Ever since I was old enough to know the days of the week I’ve hated Sundays. I guess that is normal when Sundays signify the end of the weekend and the start of the school/work week the next day, but not so normal when you don’t work and everyday involves the same routine. What are even worse are bank holiday weekends – as I get that awful Sunday feeling twice.
Right up until I became ill with ME I think I just had that normal sense of “Oh, the weekend’s over – bloody school/work again tomorrow.” Now, there is nothing normal about the depth of sadness I feel every Sunday. It was less so during the autumn and winter months but as we creep towards longer days, it is definitely getting worse.
Today is Monday and the week has started. Even though I do not have a job I need to go to, I do have my work to do and my routine to keep to. I woke up feeling fine and have been getting on with what needs to be done and as the week progresses towards the weekend, I’ll feel more and more hopeful and happy, until I crash again on Sunday. I never get the Monday blues, but Sunday, that is a different story.
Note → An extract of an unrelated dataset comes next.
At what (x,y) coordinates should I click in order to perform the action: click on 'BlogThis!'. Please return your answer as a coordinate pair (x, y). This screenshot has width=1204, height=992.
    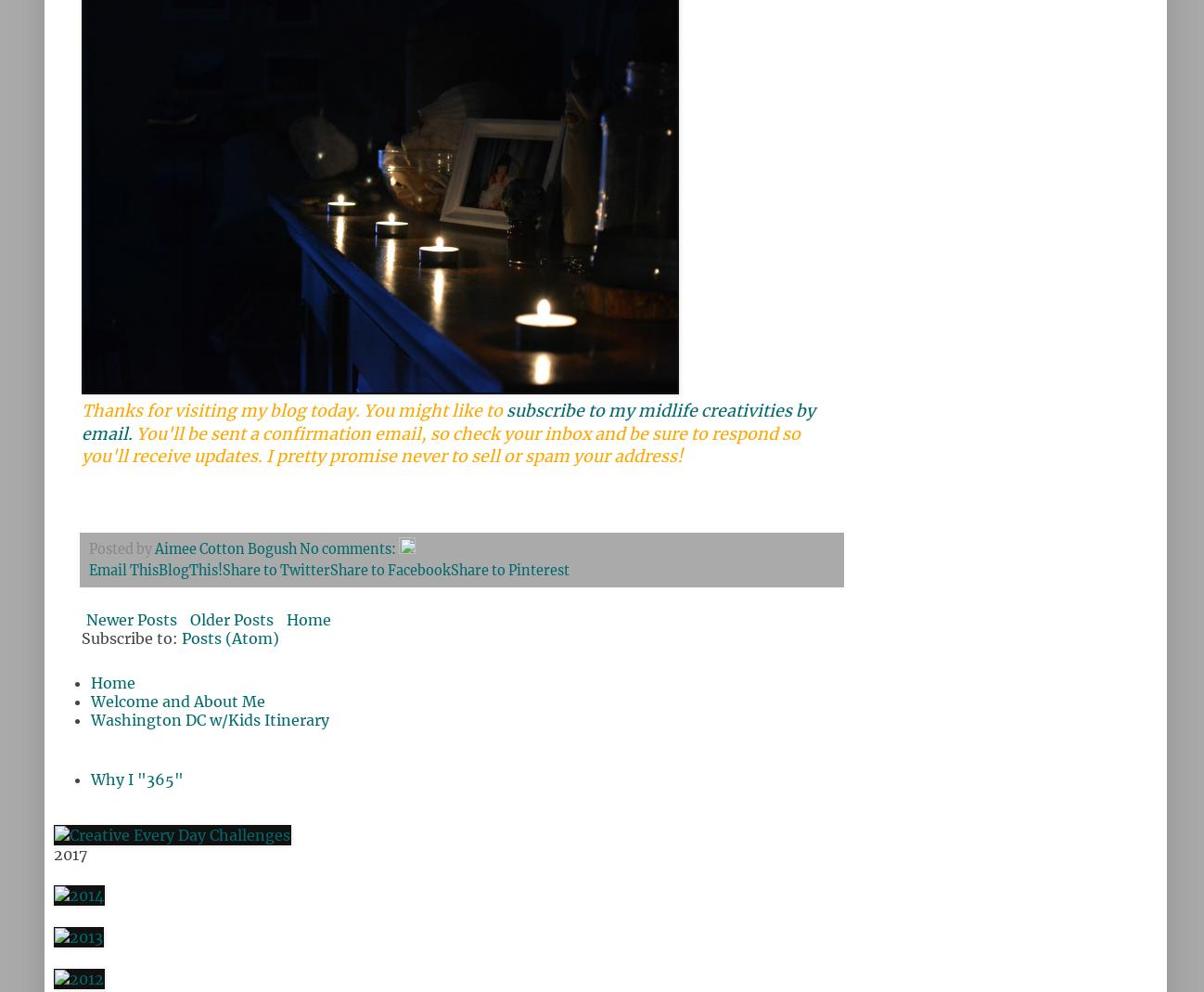
    Looking at the image, I should click on (190, 570).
Why are Sundays so awful? What is it that makes them so devastating? I’m not just talking about feeling glum or sad, but I feel such devastating disappointment and misery; the week before seems like a waste of time and energy and I wonder why I even bothered, and the week ahead seems devoid of any hope or promise. Is it normal to have a depression that lasts just one day a week? The worst part is that I didn’t even see the pattern until my partner commented on it. Poor guy, he must dread Sundays too now all because of me. Since he mentioned it to me a few weeks ago I have been trying to understand what happens with me on Sundays.
I think that for most of the time I can just keep trying and pushing forward with this illness, but for whatever reason, on Sundays I let all the misery in before starting up the fight again on Monday. I can’t decide if I am insane or a genius. Anyway, what I’m going to plan to do every Sunday from now on is something to distract myself; plan something pleasant for each Sunday to try and make myself like Sundays. I don’t know if it will work, but I sure as heck am going to try!
I’m almost scared to ask, but does anyone have any ideas about this awful Sunday feeling or by any chance, does anyone else feel the same?